Two Pools in Jerusalem – Bethesda and Siloam

At the 2010 meeting of the Near Eastern Archaeological Society, James Charlesworth gave a brief report on the two pools mentioned in the gospel of John, the pool of Bethesda (Bethzatha, John 5:2) and the Pool of Siloam (John 9:7). Because these two pools were unknown until recently, scholarship has occasionally dismissed John’s Gospel as non-historical. For example, since  Bethesda was said to have five “roofed colonnades,” medieval commentaries took this as an allegory for the five books of the Law.  In fact, there were two connected pools with a shared colonnade between them, hence five in all.

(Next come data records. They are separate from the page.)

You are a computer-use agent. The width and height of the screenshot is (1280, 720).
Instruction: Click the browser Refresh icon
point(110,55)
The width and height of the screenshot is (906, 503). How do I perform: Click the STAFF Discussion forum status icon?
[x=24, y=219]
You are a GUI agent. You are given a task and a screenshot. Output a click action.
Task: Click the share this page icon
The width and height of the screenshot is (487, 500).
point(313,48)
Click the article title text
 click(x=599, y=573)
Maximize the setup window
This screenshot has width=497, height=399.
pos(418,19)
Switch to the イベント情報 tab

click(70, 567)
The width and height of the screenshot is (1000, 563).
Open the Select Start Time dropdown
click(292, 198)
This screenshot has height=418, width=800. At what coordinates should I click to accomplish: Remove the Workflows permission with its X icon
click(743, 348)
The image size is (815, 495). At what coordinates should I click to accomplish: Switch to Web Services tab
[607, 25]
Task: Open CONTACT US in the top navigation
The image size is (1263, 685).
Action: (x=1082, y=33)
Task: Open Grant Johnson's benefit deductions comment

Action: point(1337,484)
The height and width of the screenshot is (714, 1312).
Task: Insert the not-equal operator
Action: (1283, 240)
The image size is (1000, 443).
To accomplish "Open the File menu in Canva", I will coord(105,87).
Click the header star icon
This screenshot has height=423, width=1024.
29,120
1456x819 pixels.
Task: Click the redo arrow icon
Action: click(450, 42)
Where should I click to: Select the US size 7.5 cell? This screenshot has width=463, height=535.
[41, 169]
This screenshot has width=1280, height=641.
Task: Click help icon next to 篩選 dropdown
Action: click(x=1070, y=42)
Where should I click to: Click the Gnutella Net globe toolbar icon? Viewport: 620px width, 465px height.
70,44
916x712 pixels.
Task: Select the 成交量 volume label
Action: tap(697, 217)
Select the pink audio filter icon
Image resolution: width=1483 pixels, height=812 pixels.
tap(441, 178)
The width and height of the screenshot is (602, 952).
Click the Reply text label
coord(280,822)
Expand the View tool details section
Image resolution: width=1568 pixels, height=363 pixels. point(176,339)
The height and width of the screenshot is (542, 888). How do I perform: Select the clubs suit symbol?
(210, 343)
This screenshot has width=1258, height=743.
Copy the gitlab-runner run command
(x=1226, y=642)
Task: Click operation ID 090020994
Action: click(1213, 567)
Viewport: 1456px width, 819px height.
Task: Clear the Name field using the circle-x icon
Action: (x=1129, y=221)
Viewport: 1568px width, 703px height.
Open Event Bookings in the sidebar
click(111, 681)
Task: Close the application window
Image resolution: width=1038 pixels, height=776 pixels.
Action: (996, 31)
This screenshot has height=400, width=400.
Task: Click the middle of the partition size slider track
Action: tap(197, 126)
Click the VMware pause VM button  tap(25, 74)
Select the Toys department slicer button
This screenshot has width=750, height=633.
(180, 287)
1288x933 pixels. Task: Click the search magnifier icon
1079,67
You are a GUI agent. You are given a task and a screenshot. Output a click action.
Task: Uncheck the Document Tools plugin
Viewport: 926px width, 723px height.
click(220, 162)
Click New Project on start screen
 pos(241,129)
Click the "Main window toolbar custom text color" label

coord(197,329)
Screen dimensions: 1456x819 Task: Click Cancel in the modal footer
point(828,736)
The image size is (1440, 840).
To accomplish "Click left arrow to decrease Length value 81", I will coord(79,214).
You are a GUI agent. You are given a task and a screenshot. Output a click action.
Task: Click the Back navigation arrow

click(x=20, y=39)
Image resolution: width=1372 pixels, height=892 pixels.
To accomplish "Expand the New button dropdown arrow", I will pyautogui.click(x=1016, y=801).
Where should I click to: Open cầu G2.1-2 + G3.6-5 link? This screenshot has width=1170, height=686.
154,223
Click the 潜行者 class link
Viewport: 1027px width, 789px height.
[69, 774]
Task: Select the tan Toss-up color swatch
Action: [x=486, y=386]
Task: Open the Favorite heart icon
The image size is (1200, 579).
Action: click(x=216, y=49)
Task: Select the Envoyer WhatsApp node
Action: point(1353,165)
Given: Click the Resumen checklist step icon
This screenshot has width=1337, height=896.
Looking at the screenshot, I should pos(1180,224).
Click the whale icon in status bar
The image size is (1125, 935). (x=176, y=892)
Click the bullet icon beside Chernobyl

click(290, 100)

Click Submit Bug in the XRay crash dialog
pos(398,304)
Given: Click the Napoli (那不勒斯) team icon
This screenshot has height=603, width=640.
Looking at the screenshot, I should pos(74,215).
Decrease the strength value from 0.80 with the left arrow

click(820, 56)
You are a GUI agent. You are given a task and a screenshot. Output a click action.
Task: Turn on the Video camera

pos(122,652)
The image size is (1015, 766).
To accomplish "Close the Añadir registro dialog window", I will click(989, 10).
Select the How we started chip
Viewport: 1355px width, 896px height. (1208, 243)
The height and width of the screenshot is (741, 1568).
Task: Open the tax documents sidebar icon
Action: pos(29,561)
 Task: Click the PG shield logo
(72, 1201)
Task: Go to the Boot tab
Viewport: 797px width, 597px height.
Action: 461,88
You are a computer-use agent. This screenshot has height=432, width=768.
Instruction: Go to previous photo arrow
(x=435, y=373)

Siloam was thought to be the pool at the end of Hezekiah’s tunnel, but it is now virtually certain that a nearby pool was the pool of Siloam.

Pool of Siloam

Pool of Siloam (Source: bibleplaces.com)

 

Charlesworth cited Ronny Reich as claiming both pools were mikvoth, pools used for ceremonial cleansing before going up to the Temple.  In both cases there are stairs leading to a platform, which is consistent with other mikvoth around Jerusalem.  What is missing is the divider found on most of these pools.  Charlesworth indicated that there were other mikvoth which did not have the divider, even though it is a common feature. Charlesworth speculated that the pool was a reservoir which was re-configured during the Herodian period to serve as a mikveh.

If these identifications are correct, then the pool of Siloam was a massive mikvoth at the southern approach to the Temple mount. The pool is fed by the Gihon spring (providing living water) and could have serviced the thousands of pilgrims which came to Jerusalem during the feast days. That Jesus would heal a man and send him to a mikvah is significant. The blind man is healed, ritually cleansed, and then he goes up to the Temple to worship.

The pool of Bethesda was likely another water reserve re-configured as a mikvah. The pool may have been built by Simeon, a high priest who lived about 200 B.C. (Sirach 50:3). Charlesworth showed several snake figures excavated at the pool, indicating that the area also housed an Asclepeion, a pool dedicated to the healing god Asclepius. It is possible then the blind, lame, and paralyzed were not waiting for the God of Israel to heal them, but rather the god Asclepius. If this is true, then there is a tension in the story: who are you going to believe can heal you, the god Asclepius, or the God, Jesus?

In both cases, the identity of these pools help to illuminate the stories as they appear in John. The writer of John is not simply familiar with major features of Jerusalem, these locations are critically important to the point of these two healings.